Despite the clear evidence that early detection via LDCT leads to 20-year survival rates for 80% of those diagnosed through early screening, incidence rates and poor outcomes for those diagnosed with later progression are still far too common. Over half of patients diagnoses only survive 1 year or less after diagnosis. How to fix this? If we are to learn from the VA study, and we should, the complicating element is patient coordination.

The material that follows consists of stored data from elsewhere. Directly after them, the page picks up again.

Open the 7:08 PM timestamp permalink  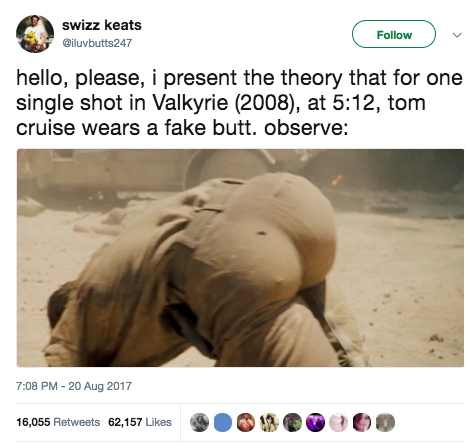[x=37, y=386]
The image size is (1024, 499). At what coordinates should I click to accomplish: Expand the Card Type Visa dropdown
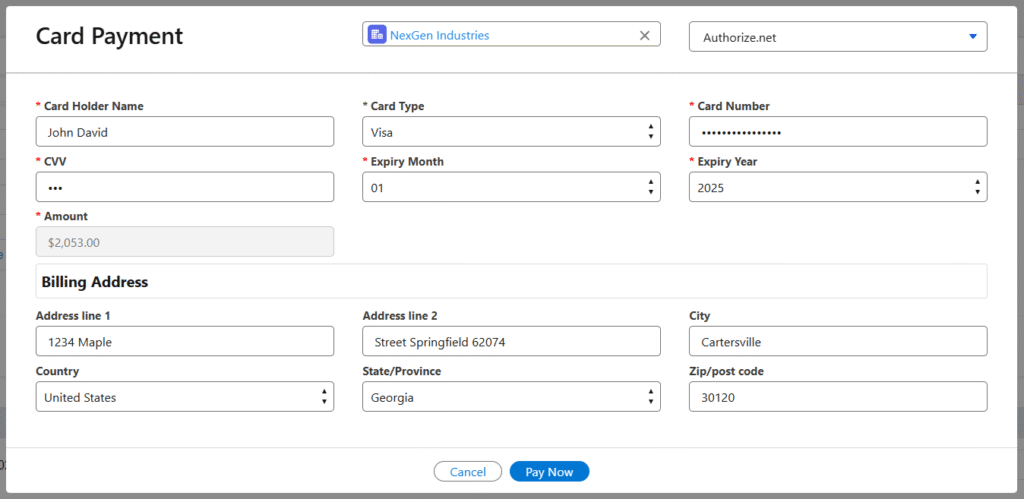(x=510, y=132)

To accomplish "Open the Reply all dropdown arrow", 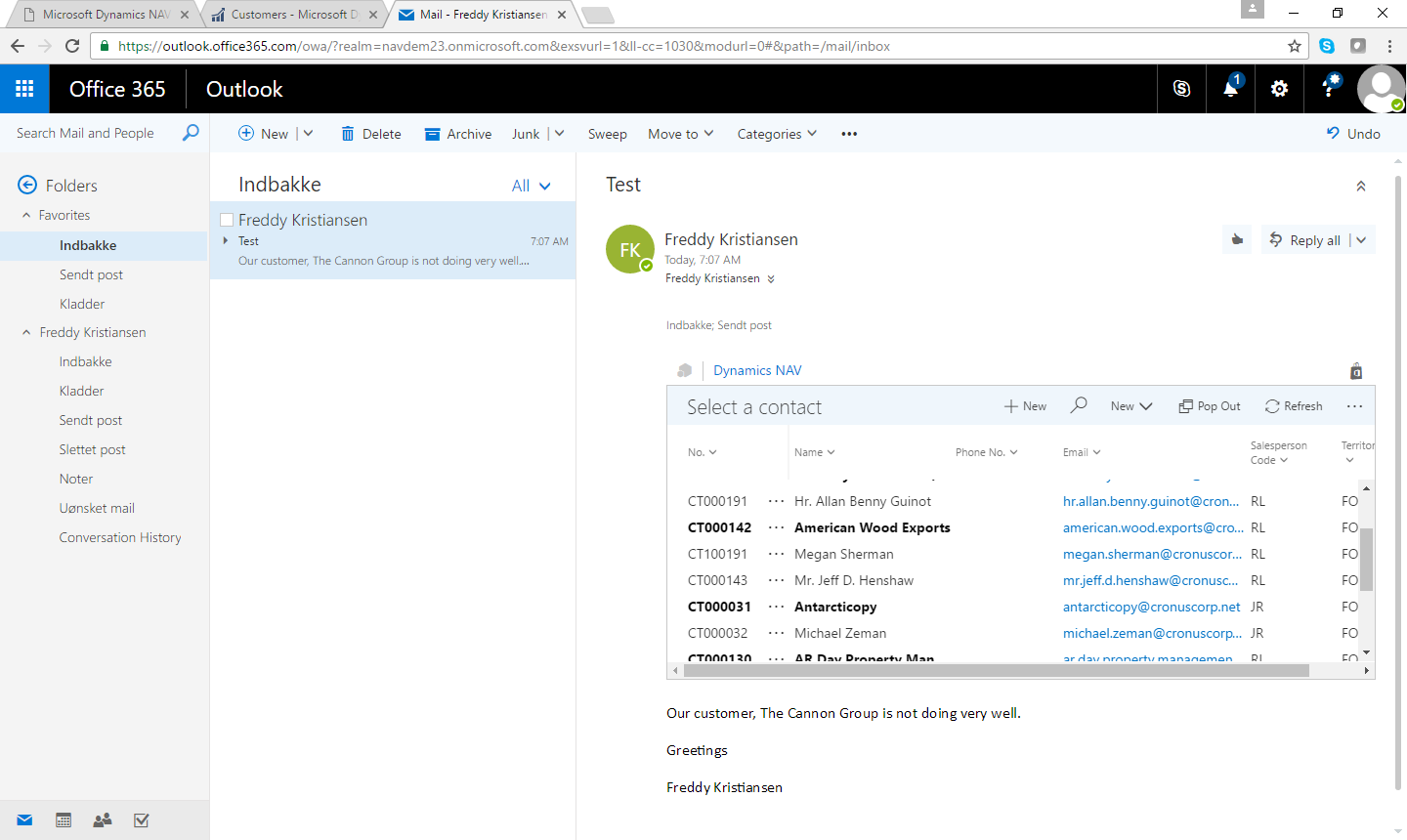I will (1362, 240).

Lack of access to screenings is not surprising given that it is reported that between ¼ of and 1/3rd of Americans have no primary care physician or access to a ‘usual source of care’. In our work, we are finding that sometimes over half of the populations we serve may not have a primary care doctor. We know that primary care saves lives just as we know the comorbidities and poor health outcomes expected from its absence but the vacuum continues to grow as fewer physicians select primary care careers. For those of us in healthcare and health technology, there are few examples of such technologically low-hanging fruit yet successful models elude. We surely need some new ones.

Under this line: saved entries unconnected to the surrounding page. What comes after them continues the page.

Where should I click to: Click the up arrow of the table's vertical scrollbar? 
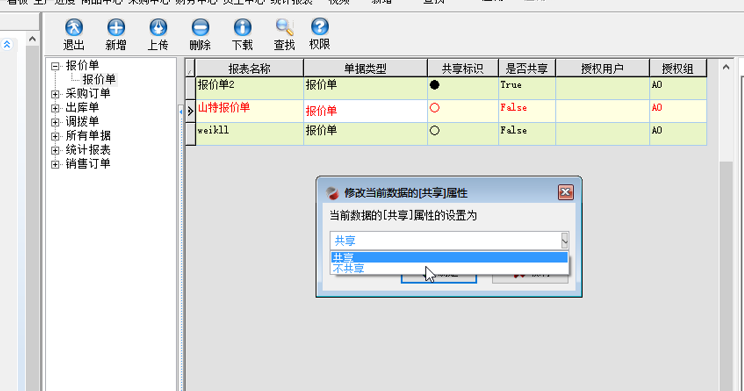[x=725, y=67]
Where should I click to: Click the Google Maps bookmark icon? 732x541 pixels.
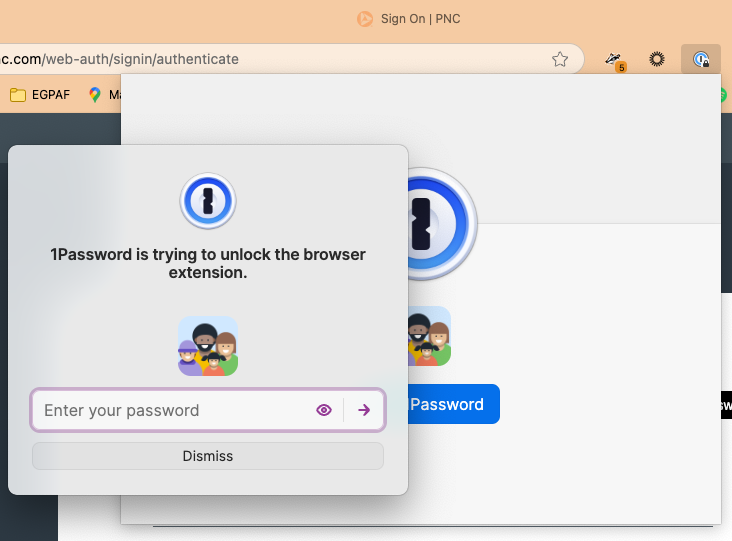[x=95, y=95]
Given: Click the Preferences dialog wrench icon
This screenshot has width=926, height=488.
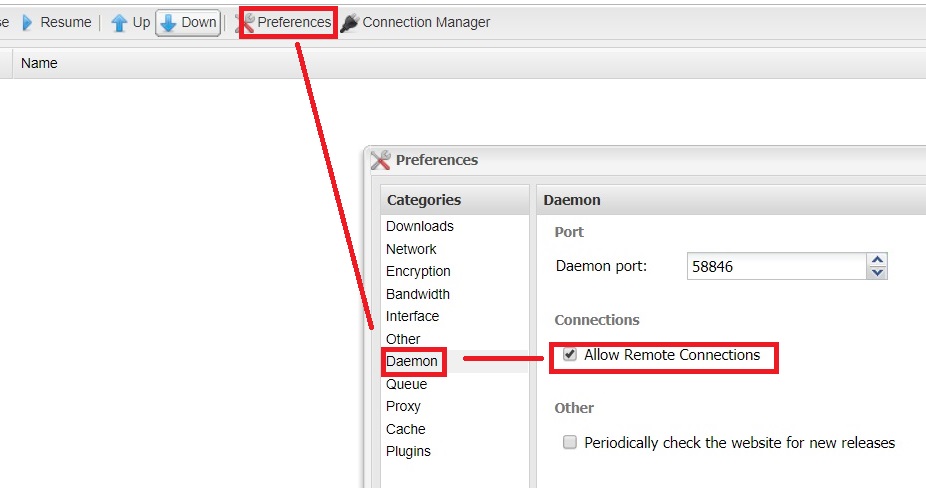Looking at the screenshot, I should [x=380, y=160].
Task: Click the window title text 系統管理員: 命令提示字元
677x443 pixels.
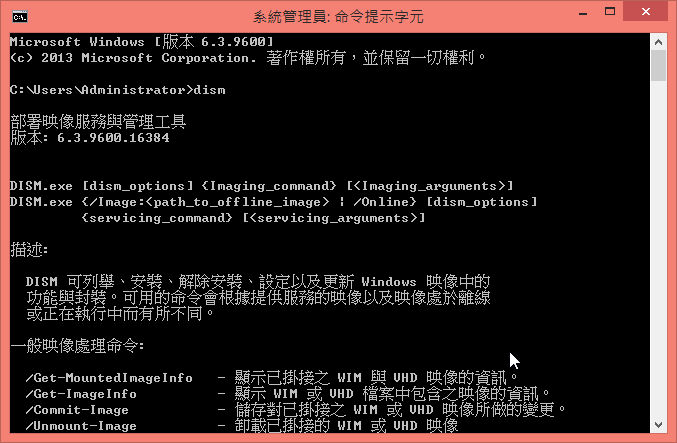Action: [338, 17]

We all need a Quarterback: Deprioritizing the single-use patient use cases

In the spirit of uniting in the fight against lung cancer and committing to improved outcomes there are obvious potential points of intervention. Having had the pleasure of working closely with our current FDA Commissioner, Dr Rob Califf, I have frequently heard him opine on the limitations of our pay-for-procedure health system. Our hospitals, clinics, labs and myriad specialty treatment centers are highly optimized to do specific things in as profitable way as possible and this greatly exacerbates the need for and obstacles to, better patient care coordination.

One view would be that patients must ‘become their own quarterback’ and take control of their own care. For most, this is likely wishful thinking in bad taste given the social drivers and pressures of many who lack primary care. This is further compounded by inherently complicated and often siloed care models that after often segmented further by specialties and even subspecialists. Can we expect an aggregate decentralized approach? Probably not. Most clinicians are too busy, too harried and too limited by liability to regularly have the bandwidth to go beyond their current problem list and specialty. It likely is nearly impossible to identify and address the totality of health problems ---sifting through long health histories, all the care gaps sitting in front of them during each patient encounter, and multi-factorial drivers that influence in access to addressing such problems encapsulated in one visit --although many try anyway. This inevitably places the burden on patients themselves.

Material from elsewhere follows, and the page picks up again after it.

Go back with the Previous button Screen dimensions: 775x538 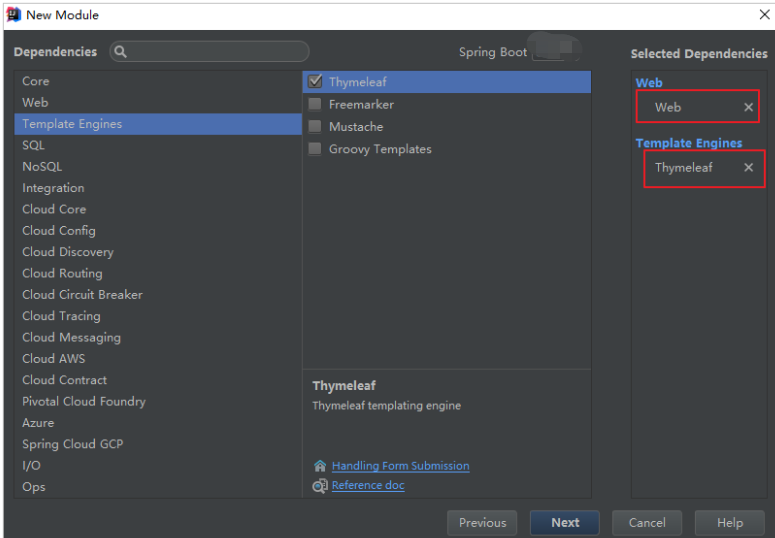[x=482, y=522]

Enabling comprehensive point of contact care

Can we enable people to be their own quarterback for their own well-being? I would like to think so, at least for a fair percentage. Doing so would only require three main things. First, a patient’s comprehensive medical history would need to be centrally available directly to them and their care team, ready for each clinical encounter. Second, the information available at clinical encounters should be served to clinicians in a manner that directly enables more comprehensive healthcare at each interaction. For example, a global and centrally available problem list organized for clinical teams enables each clinician to quickly and efficiently contribute to treatment interventions more comprehensively at each encounter. Third, patients should have overarching treatment options that quickly address their care needs that are convenient and accessible. To unify all this though--taking lessons learned from covid--special attention to appropriate trusted clinical guidance is key to making this reliably happen since public health awareness has become politically polarized, like so many other facets of our society. We should redouble our efforts and communications to minimize misinformation. In order to foster trust and engagement in screening campaigns that accelerate access to life-saving treatments, this requires special attention to not only coordinating well for patients, but also with patients.

Every one of us has something to gain from greater access to lung cancer screening. We may need more than one day per year dedicated to make it happen.